Um primeiro elemento é o caráter incondicional com que a dignidade humana e os direitos humanos devem apresentar-se, como valores que precedem toda a jurisdição estatal. Estes direitos fundamentais não são criados pelo legislador nem são concedidos aos cidadãos, “mas existem por direito próprio e sempre devem ser respeitados pelo legislador, a quem são entregues como valores de ordem superior” [Anteprojeto para a Constituição Europeia 2004]. Esta validade da dignidade humana prévia a qualquer atuação ou decisão política remete-nos ao Criador: só Ele pode estabelecer valores que se fundam na essência do homem e que são intangíveis. Que existam valores não manipuláveis por ninguém é a garantia verdadeira e própria da nossa liberdade e da grandeza humana; a fé cristã vê nisto o mistério do Criador e da condição de imagem de Deus que Ele conferiu ao homem.
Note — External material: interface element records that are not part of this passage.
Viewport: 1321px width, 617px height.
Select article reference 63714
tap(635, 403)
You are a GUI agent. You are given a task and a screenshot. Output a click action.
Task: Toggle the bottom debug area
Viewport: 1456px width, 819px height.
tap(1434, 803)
Ora bem, hoje em dia quase ninguém negará diretamente a preeminência da dignidade humana e dos direitos humanos fundamentais em face de toda a decisão política; são ainda demasiado recentes os horrores do nazismo e da sua teoria racista. Mas no âmbito concreto do assim chamado progresso da Medicina, há ameaças muito reais para estes valores: quer pensemos na clonagem, ou na conservação de fetos humanos para a pesquisa e na doação de órgãos, ou ainda em todo o âmbito da manipulação genética, a lenta erosão da dignidade humana que nos ameaça aqui não pode ser desconhecida por ninguém. Acrescentam-se a isso, de maneira crescente, o tráfico de pessoas humanas, as novas formas de escravidão, o comércio de órgãos humanos para transplantes. Sempre se aduzem finalidades boas para justificar o injustificável.
(Cardeal Joseph Ratzinger in ‘Fundamentos espirituales de Europa’) – Extraído de Spedeus.blogspot.com de 17 de julho de 2020.